Francisco Sales Puccini, su hermano Carlos Elías Sales Puccini, Juan Pablo Robles, Ronald Ricardo Ramos, Jorge Nempeque y Óscar Sandoval, obtuvieron su título en cirugía plástica en la Universidad Veiga de Almeida de Brasil. De acuerdo con el certificado de movimientos migratorios expedido por Migración Colombia y aportado como evidencia en el proceso penal, algunos de estos médicos estuvieron menos de 30 días “estudiando” presencialmente en ese país. Aun así, el ministerio colombiano homologó sus estudios como si se tratara de una especialidad médica formal.
Lo más preocupante es que no solamente sobre ellos recae un manto de duda. Sus nombres fueron expuestos tras una investigación periodística que permitió identificar una lista de al menos 42 médicos con “títulos exprés” en cirugía estética. De esa cifra solo seis han sido condenados y otros 11 más se encuentran en juicio. ¿Qué pasa con los demás? ¿Por qué la justicia ha tardado más de siete años en investigarlos?
Peor aún, esos 42 son apenas una camada de cirujanos chimbos, truchos, bamba, pero detrás de ellos hay más que hoy pasan desapercibidos mientras operan impunemente en quirófanos, creyendo que la justicia jamás los alcanzará.
En este tema hay tres problemas por abordar. El primero es la falta de control del Estado, pues es común que se denuncie la existencia de sitios clandestinos para realizar procedimientos médicos o quirúrgicos con fines estéticos sin que conlleve a alguna acción concreta. Sellan los establecimientos y a la semana vuelven a abrir con un nombre y una fachada nueva.
El segundo es la falta de legislación: hoy el vacío legal es tan grande que un médico general puede hacer liposucciones o aumentos de glúteo sin ser sancionado por esto, pues no hay una ley que así lo indique. El tercer problema es que no hay autocuidado por parte del paciente. “Tenía muchos seguidores en Instagram” o “lo recomendó una influencer”, suelen ser respuestas comunes entre las víctimas de médicos cuestionados.
A pesar de esto, los pacientes somos el eslabón más débil de la cadena. Soy periodista, investigué al médico que me operó los senos antes de acudir a su quirófano. Aun así, fui engañada por un título que tenía la convalidación del Ministerio de Educación colombiano. Una cosa es el autocuidado y la prevención y otra muy distinta es esperar que cada persona que acude a un servicio de salud tenga habilidades de detective privado para poder confiar y salir con vida de un procedimiento.
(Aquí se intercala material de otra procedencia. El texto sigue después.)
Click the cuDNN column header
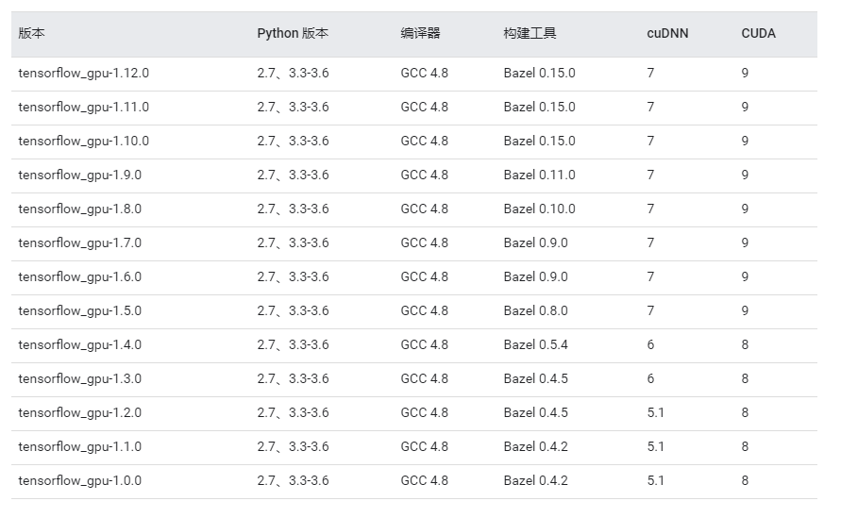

Garantizar esas condiciones mínimas, como certificar la debida formación académica de un médico, es tarea del Estado, no del paciente.
“Mejor no operarse” tampoco es una respuesta efectiva, pues somos libres de modificar nuestra apariencia en condiciones seguras. Para esto se requiere con urgencia voluntad política para asumir esta discusión con el ojo puesto sobre un problema de salud pública, no sobre prejuicios u opiniones personales por las decisiones que tomamos las mujeres sobre nuestro cuerpo.
Que esta condena sin precedentes en Colombia sea una oportunidad para recordar que este es un fenómeno que traspasa fronteras y que, mientras discutimos si éste es un problema de autoestima o vanidad, en quirófanos clandestinos hay cientos de personas en riesgo.